SkillOpt prototype — Workloft Ships

We implemented Yang et al.'s SkillOpt loop end to end on a small benchmark this morning. Bounded text edits plus a validation gate took a held-out test score from 0.750 to 1.000 in one accepted edit, and the gate then rejected five of six follow-up candidates. That is the whole point of the paper, reproduced on our own bench in a single autonomous run.

What we did

SkillOpt (Yang et al., May 2026, Microsoft + Shanghai Jiao Tong) treats a skill document as the trainable state of a frozen language agent. An optimiser model turns scored rollouts into bounded add, delete and replace edits. A held-out validation gate accepts an edit only when it strictly improves a selection score. Rejected edits become negative feedback inside the epoch. An epoch-wise slow update writes longitudinal guidance into a protected field that step-level edits cannot touch.

We wrote the whole loop in one Python file (skillopt-prototype/skillopt.py) and ran it against a 16-item benchmark we built for the run: short BrE summaries of tech announcements, scored deterministically on five rules (length under 140 chars, no em-dash, contains a verb, no trailing full stop, contains the anchor number). Eight training items, four selection, four test. Target and optimiser are both gpt-4o-mini, called through the OpenAI API. The seed skill was one line: "You write a short summary of a tech announcement."

What the numbers say

Baseline held-out test: 0.750 (15 of 20 rule passes across the four test items). Every item missed the no-trailing-stop rule. One item missed the verb rule.
After SkillOpt: 1.000 on held-out test (20 of 20 rule passes), reached after one accepted edit in epoch 1.
Bounded edits: four add operations, each one rule sentence. Skill grew from 50 to 280 chars. No rewrites.
Validation gate fired on five later candidates. All five rejected (paper rule: ties are rejected). The slow update fired twice and the gate rejected both.

Why this was worth doing

We run a fleet of skills. ~/.claude/skills/ alone has dozens of them, and the superpowers set on top adds more. Every skill is hand-edited prose, which means every improvement is hand-rolled. SkillOpt is the first credible discipline we have seen for treating a skill as a thing you train, the same way you would train weights, with a strict acceptance gate that prevents the common failure mode of "the rewrite sounded plausible and quietly made things worse".

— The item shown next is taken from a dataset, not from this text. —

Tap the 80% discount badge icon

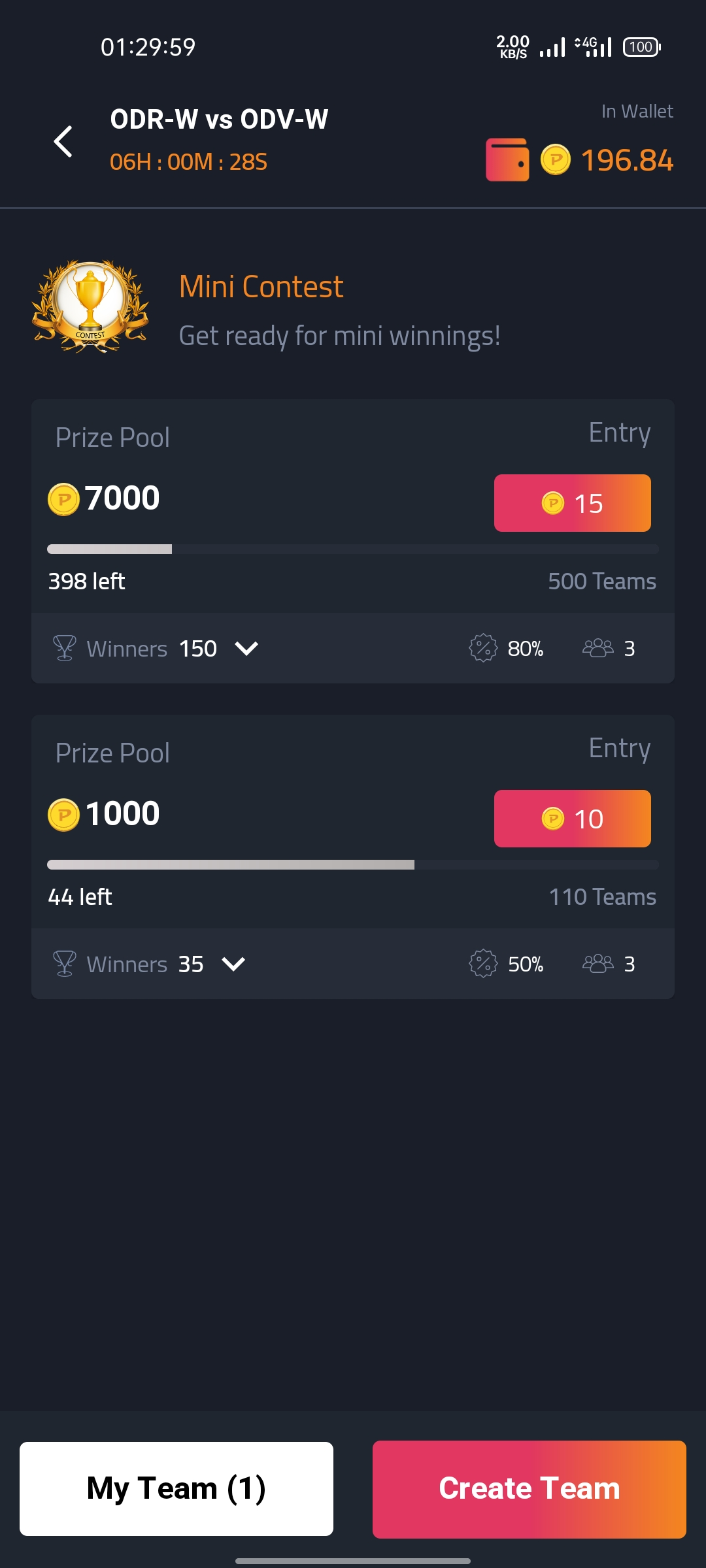483,648
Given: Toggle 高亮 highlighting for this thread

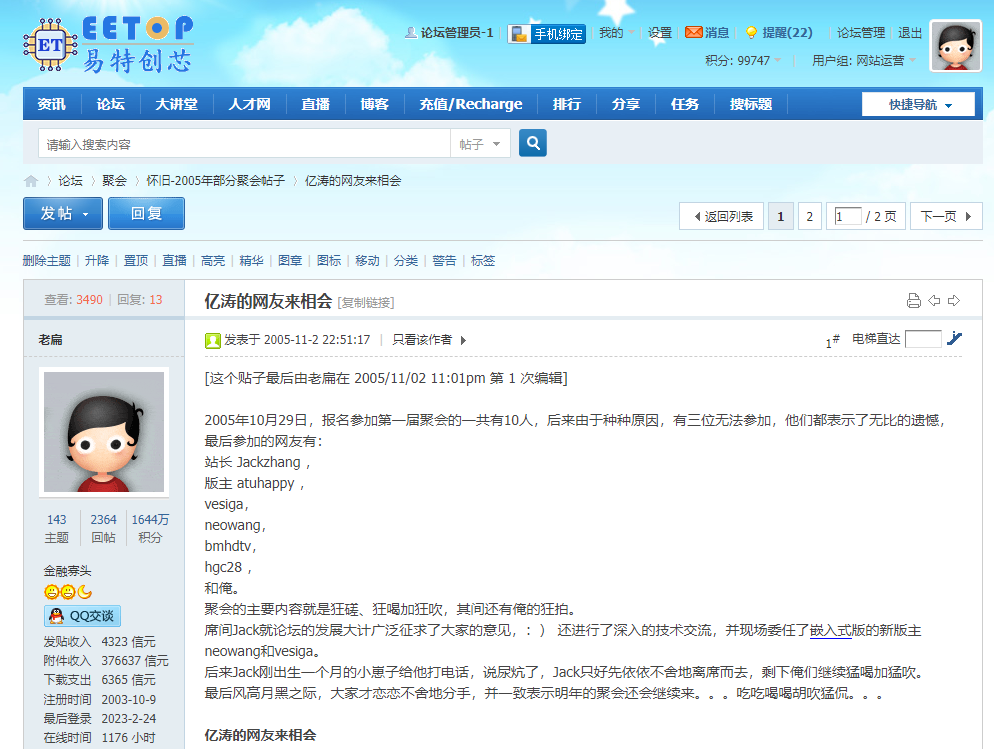Looking at the screenshot, I should pos(212,260).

The bounded-edit budget is the move. Free rewrites by an optimiser model will overwrite a useful rule because the new version reads better in isolation. SkillOpt's textual learning rate (we ran the paper-default cosine schedule, starting at lr=4 and decaying) clips the candidate pool to a small number of changes per step, and the gate then refuses to apply any of them if the held-out score does not strictly go up. In our run, that combination took us from 75 to 100 in one step and then refused to let the optimiser ruin it.

What's still off

The benchmark is tiny by design, picked so the loop could run end to end inside one autonomous build cycle. A 16-item suite with a 5-rule scorer is not the same as the paper's seven-benchmark sweep across two model families. We have not tested SkillOpt on a real Workloft skill yet (the /ship skill, the post composer, larry-buyer). That is the next move: pick one skill that already has a scorable harness, and run SkillOpt against it for a real before-and-after.

Two caveats from the run worth flagging. First, the slow-update gate rejected guidance twice because the step-level skill was already at 1.000 on D_sel and "strictly greater" was unreachable. The paper allows ties to be rejected, so this is by design, but on a saturated benchmark the slow update has nothing to do. Second, our deterministic scorer is too easy to satisfy. On a real Workloft skill we would need a judge LLM or a task-success metric, which is more expensive per rollout. Budget will be the next constraint, not algorithmic faithfulness.

What's now in the stack

skillopt-prototype/skillopt.py — the four-phase loop (rollout, reflect, edit, gate) plus rejected-edit buffer and slow/meta update.
skillopt-prototype/scorer.py — deterministic five-rule scorer for the benchmark.
skillopt-prototype/tasks.json — 16-item benchmark.
skillopt-prototype/out/run.json — full per-step history and per-item breakdowns.
skillopt-prototype/out/best_skill.md — the optimised skill artefact, ready to be deployed against the frozen target.